= Beginning of Section =
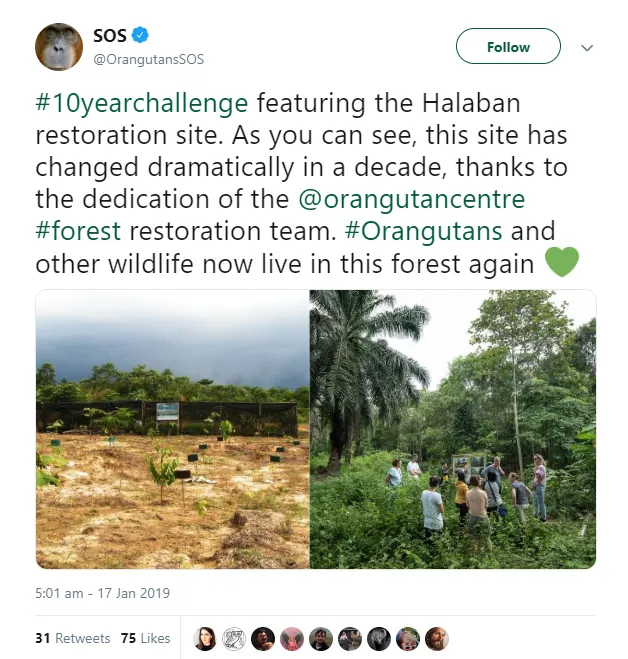This screenshot has width=628, height=659.
Task: Open the #10yearchallenge hashtag
Action: 141,103
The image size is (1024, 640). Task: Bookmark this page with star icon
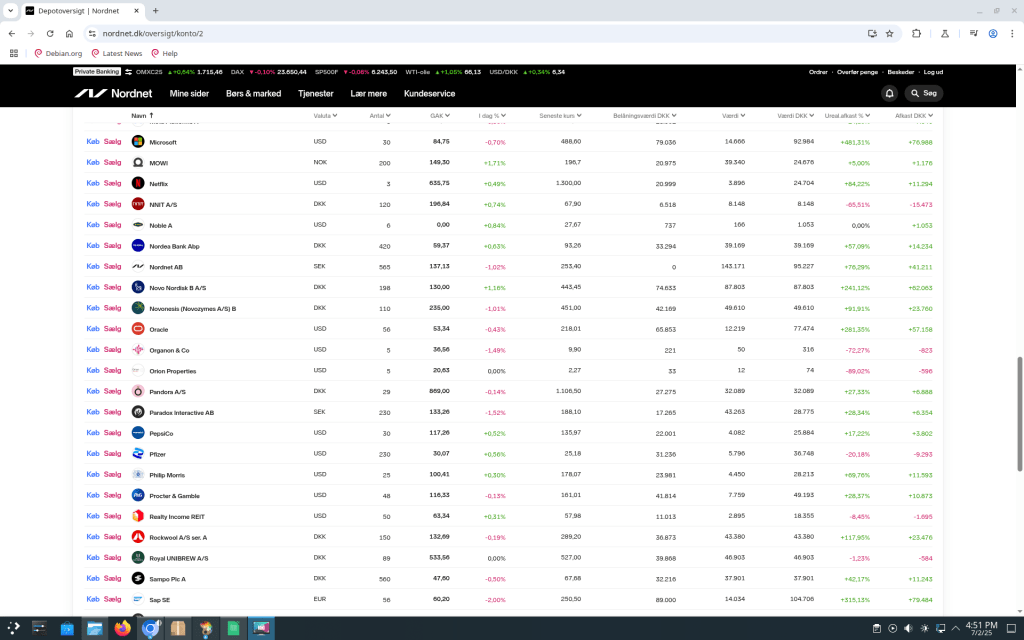889,33
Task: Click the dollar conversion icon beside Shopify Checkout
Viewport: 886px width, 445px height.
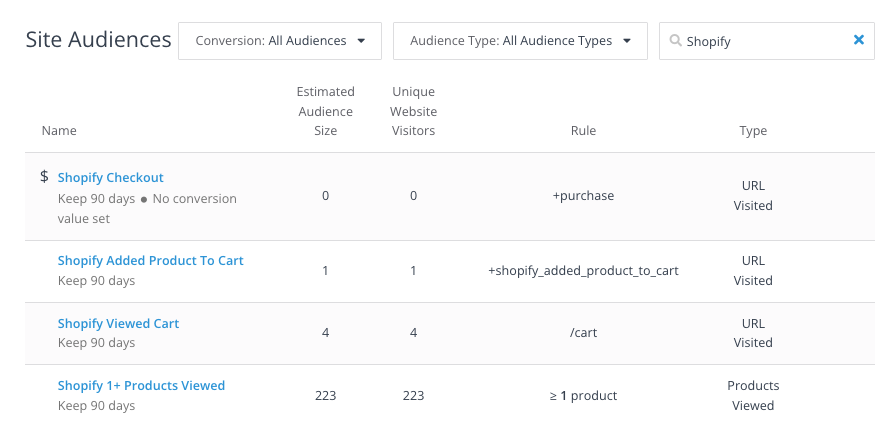Action: click(44, 177)
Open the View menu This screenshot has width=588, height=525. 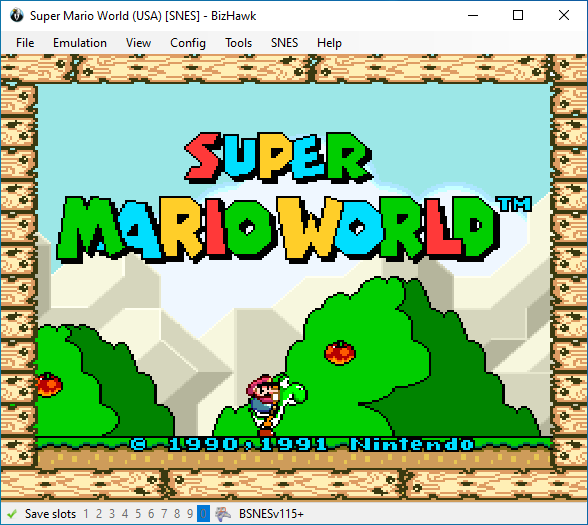[138, 43]
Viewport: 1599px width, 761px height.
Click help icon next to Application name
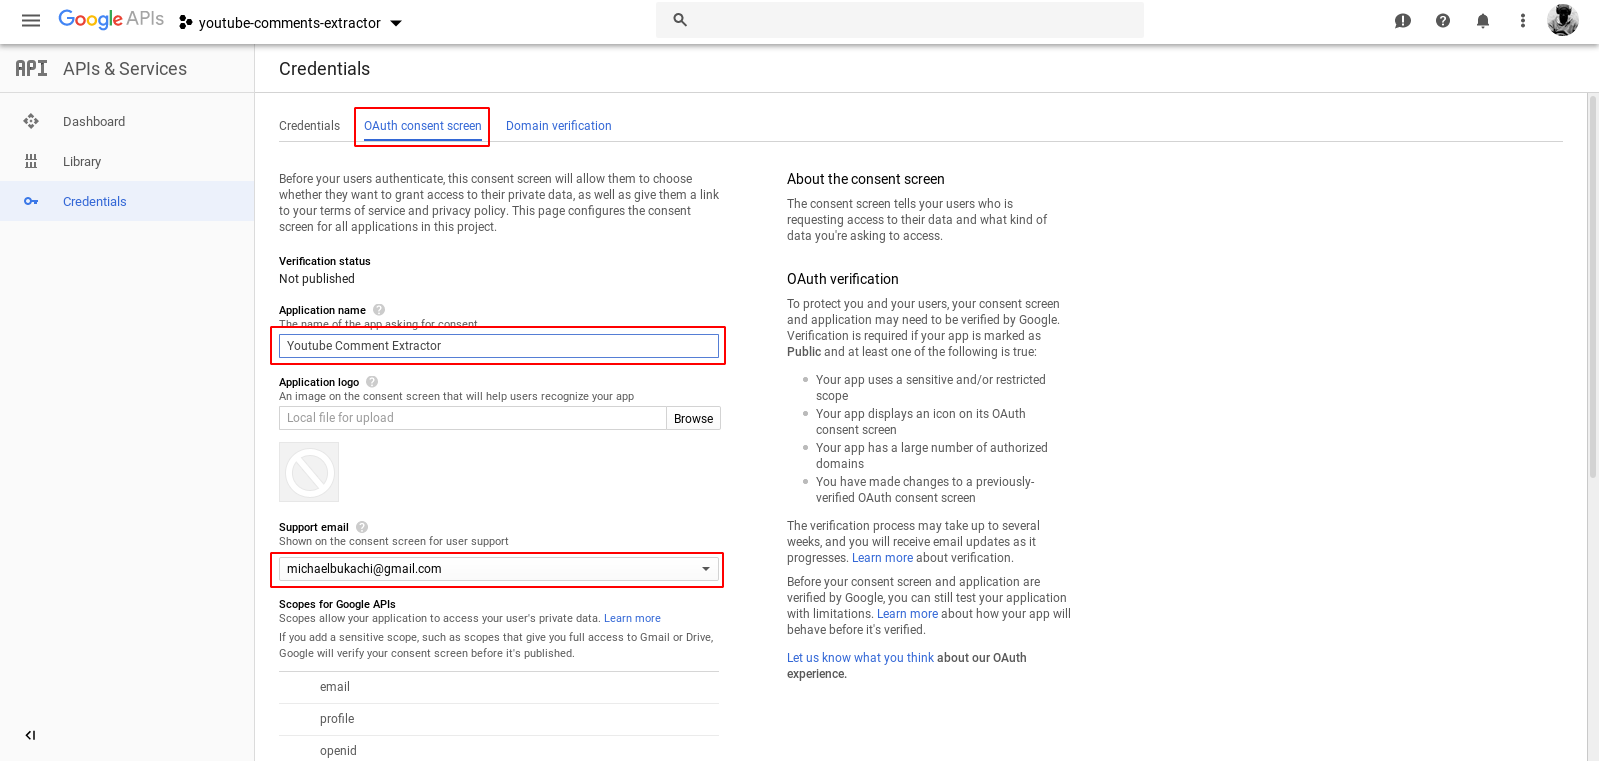pos(379,310)
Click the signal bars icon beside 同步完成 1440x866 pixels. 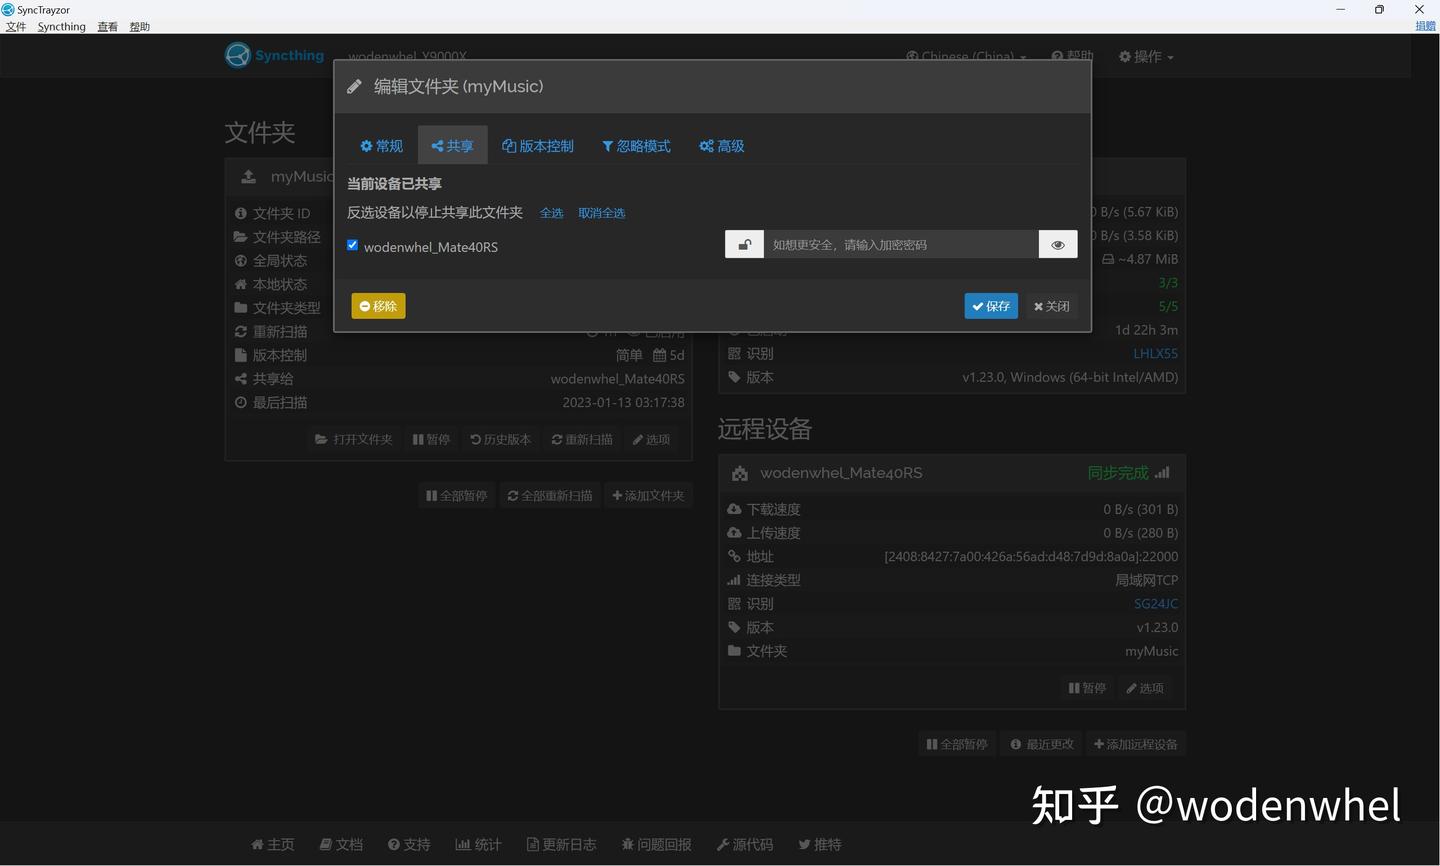[1161, 472]
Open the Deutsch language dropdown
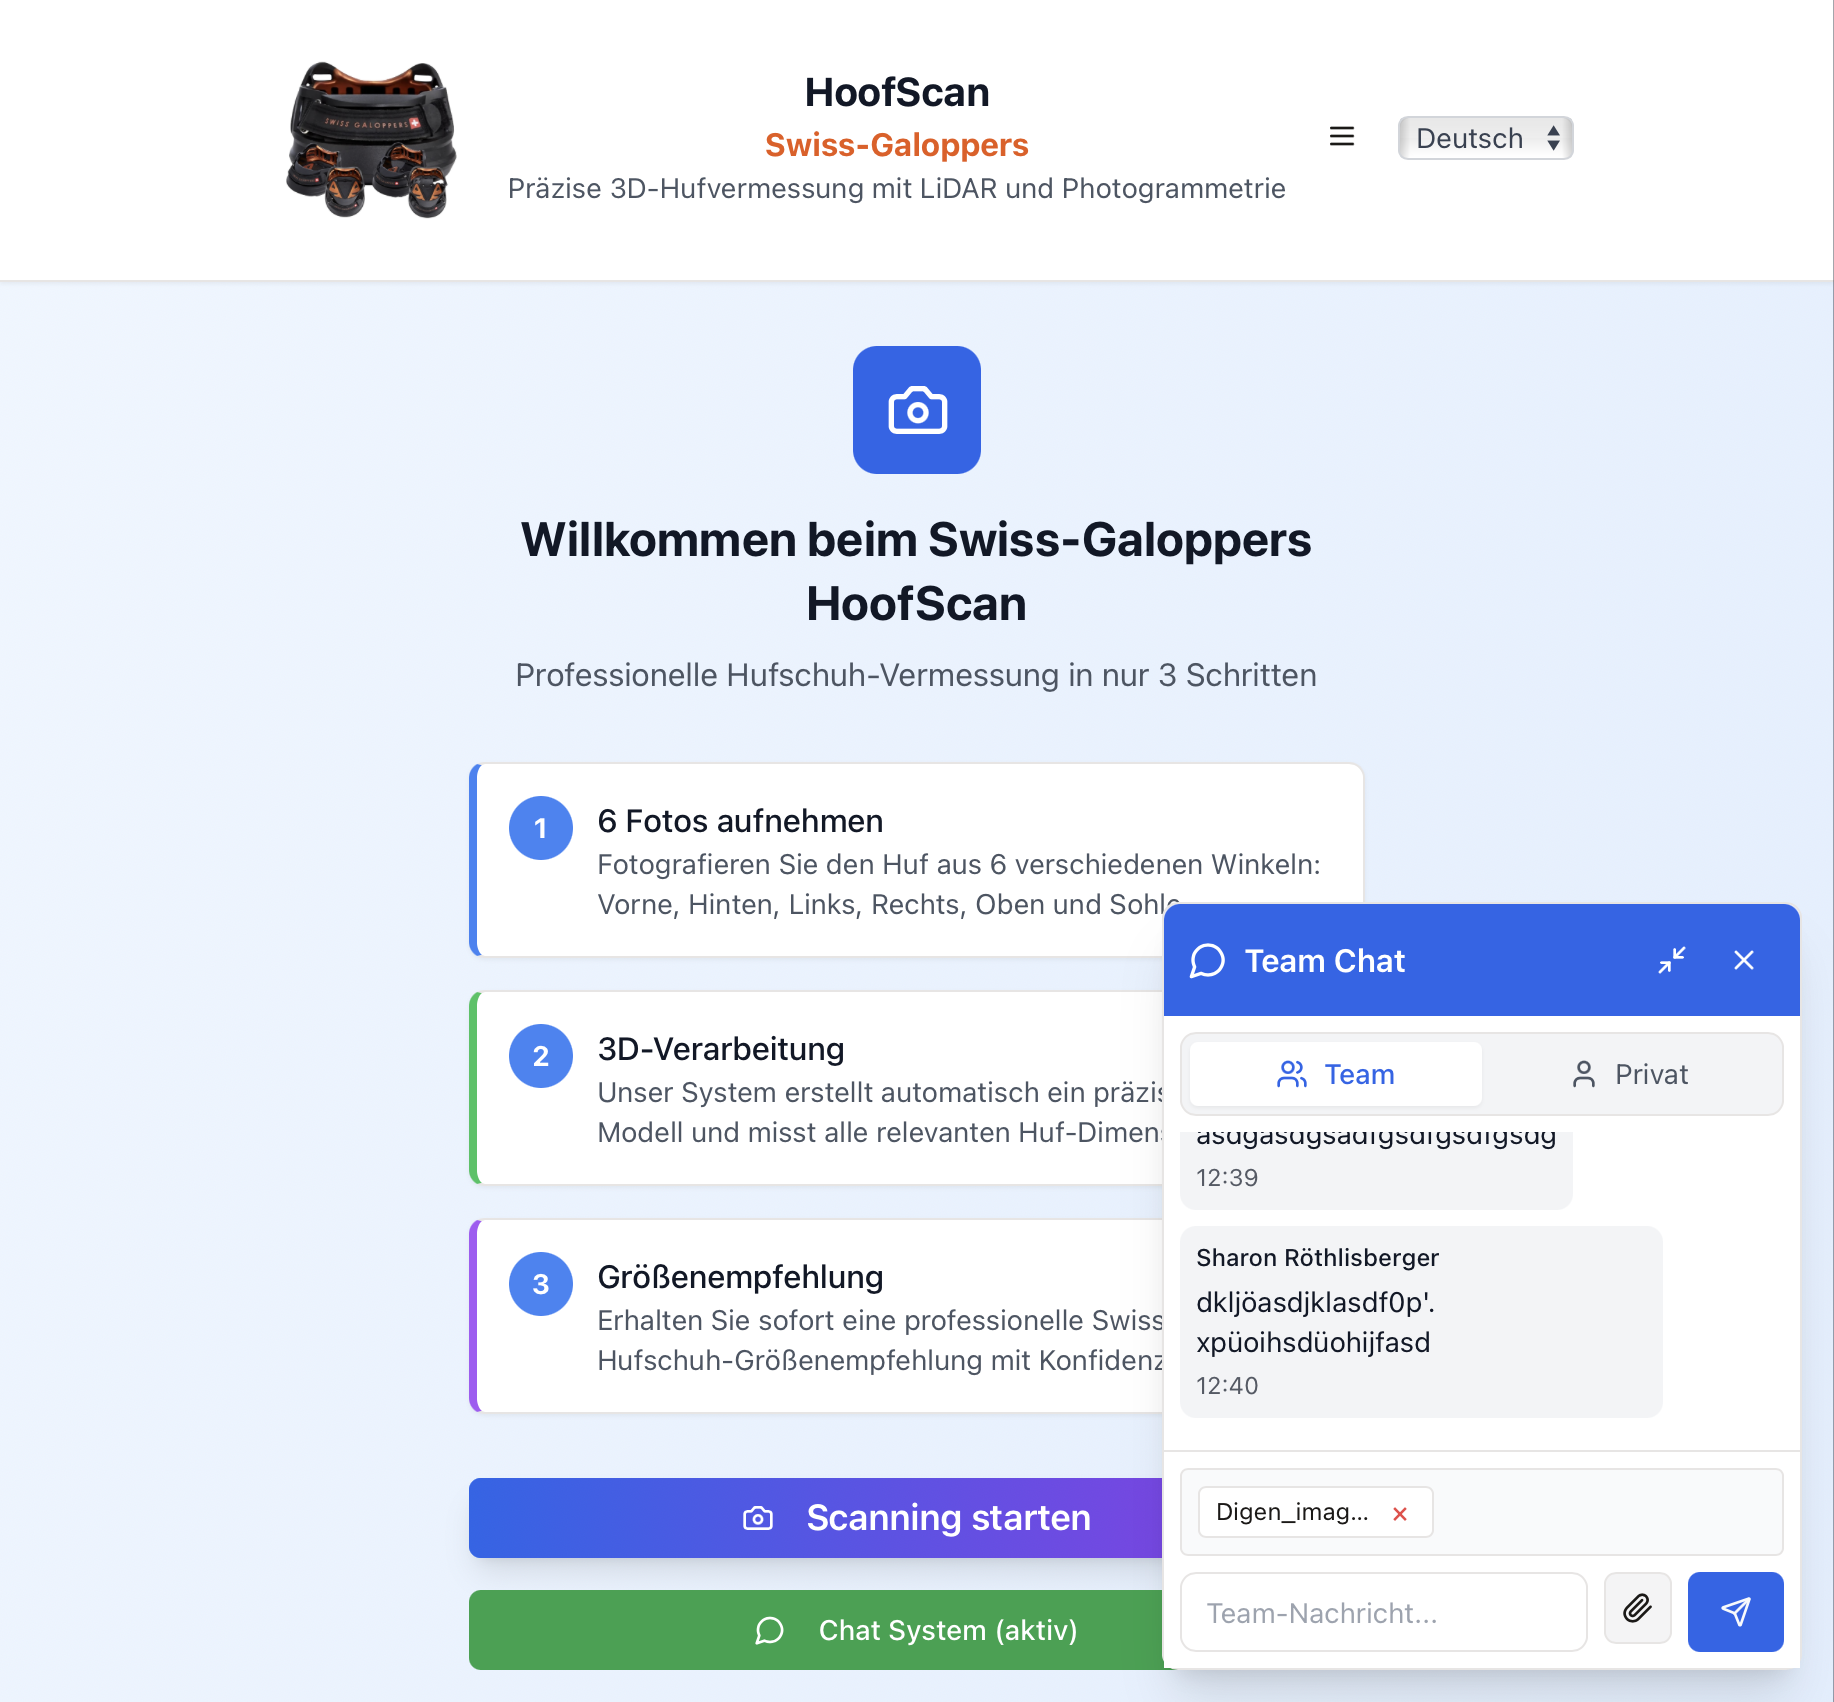Screen dimensions: 1834x1702 pos(1485,138)
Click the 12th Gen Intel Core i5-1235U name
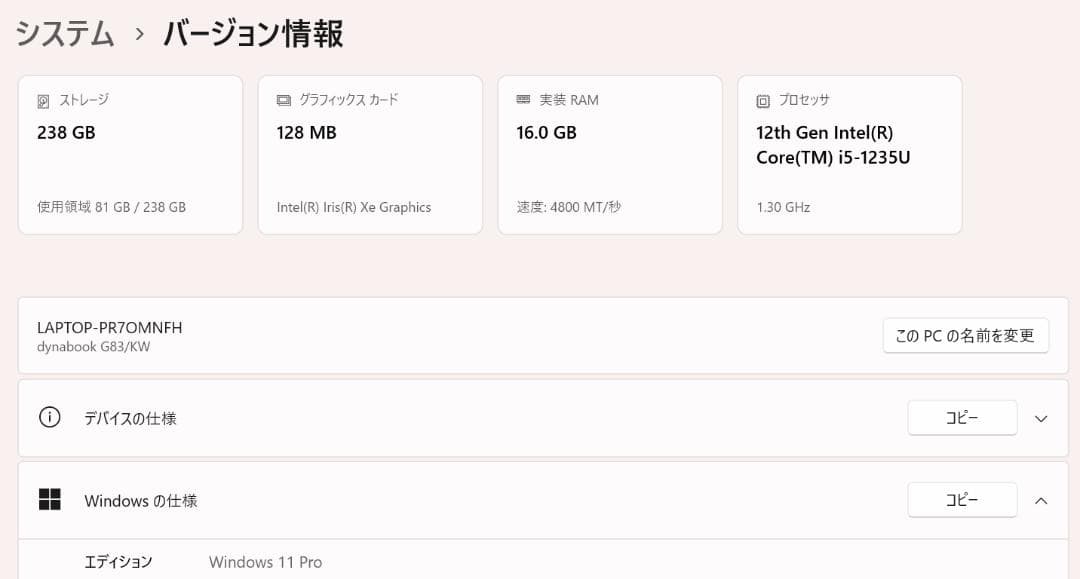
= End of Section =
* _Work instructions_
The answer must consist of the line containing "Open the Deutsch language dropdown" and every line after it through the end of the records, retyped exactly, with all pictures left out.

* _Answer for the task_
Open the Deutsch language dropdown
Screen dimensions: 1834x1702 pos(1485,138)
Click the 12th Gen Intel Core i5-1235U name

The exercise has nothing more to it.